Want to protect your cyber security and still get fast solutions? Ask a secure question today.Go Premium

x
?
Solved

cluster failure

Posted on 2011-09-02
7
Medium Priority
?
310 Views
Last Modified: 2014-05-12
About a month ago, I updated all firmware and drivers for my two different clusters

fast forward to now, i had a strange glitch

i thought it was a power outage that took everything offline, but found out that wasn't the case

both clusters didn't reboot, or anything, but both storage controllers (port 1 and port 2) of two different clusters both went offline at the same time in about the same fashion

was this caused by a bad UPS, or a bad switch\ports?


checking the event log shows me  private interface (cross over heart beat) went down -> then public interface -> slot 1 storage controller -> slot 2 storage controller

Event Type:      Warning
Event Source:      ClusSvc
Event Category:      Node Mgr
Event ID:      1123
Date:            9/1/2011
Time:            12:54:53 AM
User:            N/A
Computer:      SERVER
Description:
The node lost communication with cluster node 'Active node' on network 'Private'.

For more information, see Help and Support Center at http://go.microsoft.com/fwlink/events.asp.



Event Type:      Warning
Event Source:      ClusSvc
Event Category:      Node Mgr
Event ID:      1123
Date:            9/1/2011
Time:            12:54:53 AM
User:            N/A
Computer:      SERVER
Description:
The node lost communication with cluster node 'Active node' on network 'Public'.

For more information, see Help and Support Center at http://go.microsoft.com/fwlink/events.asp.


Event Type:      Error
Event Source:      Storage Agents
Event Category:      Events
Event ID:      1151
Date:            9/1/2011
Time:            12:55:30 AM
User:            N/A
Computer:      SERVER
Description:
External Array Controller Status Change.  The external controller in I/O slot 1 of array "ZWVTMT423R" has a new status of 4.
(Controller status values: 1=other, 2=ok, 3=failed, 4=offline, 5=redundantPathOffline, 6=notConnected)
[SNMP TRAP: 16020 in CPQFCA.MIB]
Data:


Event Type:      Error
Event Source:      Storage Agents
Event Category:      Events
Event ID:      1151
Date:            9/1/2011
Time:            12:55:30 AM
User:            N/A
Computer:      SERVER
Description:
External Array Controller Status Change.  The external controller in I/O slot 2 of array "ZWVTMT423R" has a new status of 4.
(Controller status values: 1=other, 2=ok, 3=failed, 4=offline, 5=redundantPathOffline, 6=notConnected)
[SNMP TRAP: 16020 in CPQFCA.MIB]
Data:



The other errors that bother me are:

Event Type:      Warning
Event Source:      Ftdisk
Event Category:      Disk
Event ID:      57
Date:            9/1/2011
Time:            12:54:55 AM
User:            N/A
Computer:      SERVER
Description:
The system failed to flush data to the transaction log.

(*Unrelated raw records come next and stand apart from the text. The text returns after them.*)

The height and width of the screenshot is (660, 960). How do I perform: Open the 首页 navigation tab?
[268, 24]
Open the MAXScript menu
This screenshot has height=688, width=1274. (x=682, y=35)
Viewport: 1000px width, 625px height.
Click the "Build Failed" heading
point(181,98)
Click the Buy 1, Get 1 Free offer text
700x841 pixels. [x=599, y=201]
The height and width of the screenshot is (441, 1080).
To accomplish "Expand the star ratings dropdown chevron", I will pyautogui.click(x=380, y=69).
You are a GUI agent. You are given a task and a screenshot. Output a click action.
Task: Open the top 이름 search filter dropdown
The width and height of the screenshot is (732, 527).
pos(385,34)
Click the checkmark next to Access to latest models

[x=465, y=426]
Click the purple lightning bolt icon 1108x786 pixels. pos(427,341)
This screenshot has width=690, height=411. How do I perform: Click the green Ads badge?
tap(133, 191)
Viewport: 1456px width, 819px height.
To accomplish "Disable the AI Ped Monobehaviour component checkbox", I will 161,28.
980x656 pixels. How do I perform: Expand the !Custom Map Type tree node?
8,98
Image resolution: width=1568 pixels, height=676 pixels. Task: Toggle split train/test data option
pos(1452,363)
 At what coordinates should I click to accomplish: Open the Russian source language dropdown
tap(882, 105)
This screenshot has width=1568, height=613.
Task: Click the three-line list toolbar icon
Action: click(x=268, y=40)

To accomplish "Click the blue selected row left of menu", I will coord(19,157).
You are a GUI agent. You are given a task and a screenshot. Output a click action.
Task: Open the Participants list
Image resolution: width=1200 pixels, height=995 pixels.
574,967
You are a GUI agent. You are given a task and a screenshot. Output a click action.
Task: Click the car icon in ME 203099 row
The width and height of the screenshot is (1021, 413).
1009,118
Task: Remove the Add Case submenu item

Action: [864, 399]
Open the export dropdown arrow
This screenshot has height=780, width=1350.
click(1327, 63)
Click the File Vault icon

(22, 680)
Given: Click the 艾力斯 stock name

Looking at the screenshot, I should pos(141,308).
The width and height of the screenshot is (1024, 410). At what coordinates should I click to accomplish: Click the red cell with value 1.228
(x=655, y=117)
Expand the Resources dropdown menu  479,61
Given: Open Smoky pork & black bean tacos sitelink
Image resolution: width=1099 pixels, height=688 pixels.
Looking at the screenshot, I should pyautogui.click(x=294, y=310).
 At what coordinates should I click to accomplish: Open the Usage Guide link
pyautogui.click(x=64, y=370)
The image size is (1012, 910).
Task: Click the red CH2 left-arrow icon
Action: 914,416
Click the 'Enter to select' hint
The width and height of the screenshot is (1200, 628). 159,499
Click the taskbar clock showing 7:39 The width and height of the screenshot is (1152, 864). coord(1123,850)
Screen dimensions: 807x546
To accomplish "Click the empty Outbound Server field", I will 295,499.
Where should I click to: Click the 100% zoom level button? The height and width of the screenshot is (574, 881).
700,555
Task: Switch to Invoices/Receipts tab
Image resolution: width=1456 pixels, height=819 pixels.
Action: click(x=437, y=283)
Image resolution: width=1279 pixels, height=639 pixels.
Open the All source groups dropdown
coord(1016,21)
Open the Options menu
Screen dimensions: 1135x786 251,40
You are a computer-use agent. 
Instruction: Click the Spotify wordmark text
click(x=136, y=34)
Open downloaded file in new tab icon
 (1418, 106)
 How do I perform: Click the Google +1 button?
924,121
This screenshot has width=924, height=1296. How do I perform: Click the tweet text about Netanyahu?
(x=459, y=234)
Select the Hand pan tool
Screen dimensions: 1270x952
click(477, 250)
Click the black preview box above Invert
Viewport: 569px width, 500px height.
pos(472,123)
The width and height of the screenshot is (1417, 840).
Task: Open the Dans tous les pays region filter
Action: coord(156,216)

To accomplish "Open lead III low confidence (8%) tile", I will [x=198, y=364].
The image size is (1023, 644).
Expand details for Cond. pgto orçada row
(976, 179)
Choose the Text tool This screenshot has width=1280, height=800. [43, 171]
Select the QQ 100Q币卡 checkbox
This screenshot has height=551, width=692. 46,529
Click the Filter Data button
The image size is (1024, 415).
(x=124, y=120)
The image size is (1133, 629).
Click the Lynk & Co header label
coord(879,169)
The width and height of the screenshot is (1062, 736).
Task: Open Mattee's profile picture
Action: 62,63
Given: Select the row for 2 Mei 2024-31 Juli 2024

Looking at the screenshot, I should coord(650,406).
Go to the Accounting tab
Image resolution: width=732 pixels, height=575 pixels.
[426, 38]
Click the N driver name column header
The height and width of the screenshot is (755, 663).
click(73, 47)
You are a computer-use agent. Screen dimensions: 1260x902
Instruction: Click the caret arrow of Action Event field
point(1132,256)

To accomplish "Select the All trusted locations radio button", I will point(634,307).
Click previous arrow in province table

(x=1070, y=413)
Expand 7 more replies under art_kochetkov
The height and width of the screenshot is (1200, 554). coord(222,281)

Corruption may occur.

For more information, see Help and Support Center at http://go.microsoft.com/fwlink/events.asp.
Data:
0000: 00 00 00 00 01 00 be 00   ......¾.
0008: 02 00 00 00 39 00 04 80   ....9..¿
0010: 00 00 00 00 10 00 00 80   .......¿
0018: 00 00 00 00 00 00 00 00   ........
0020: 00 00 00 00 00 00 00 00   ........

Event Type:      Warning
Event Source:      Srv
Event Category:      None
Event ID:      2012
Date:            9/1/2011
Time:            12:54:57 AM
User:            N/A
Computer:      Server
Description:
While transmitting or receiving data, the server encountered a network error. Occassional errors are expected, but large amounts of these indicate a possible error in your network configuration.  The error status code is contained within the returned data (formatted as Words) and may point you towards the problem.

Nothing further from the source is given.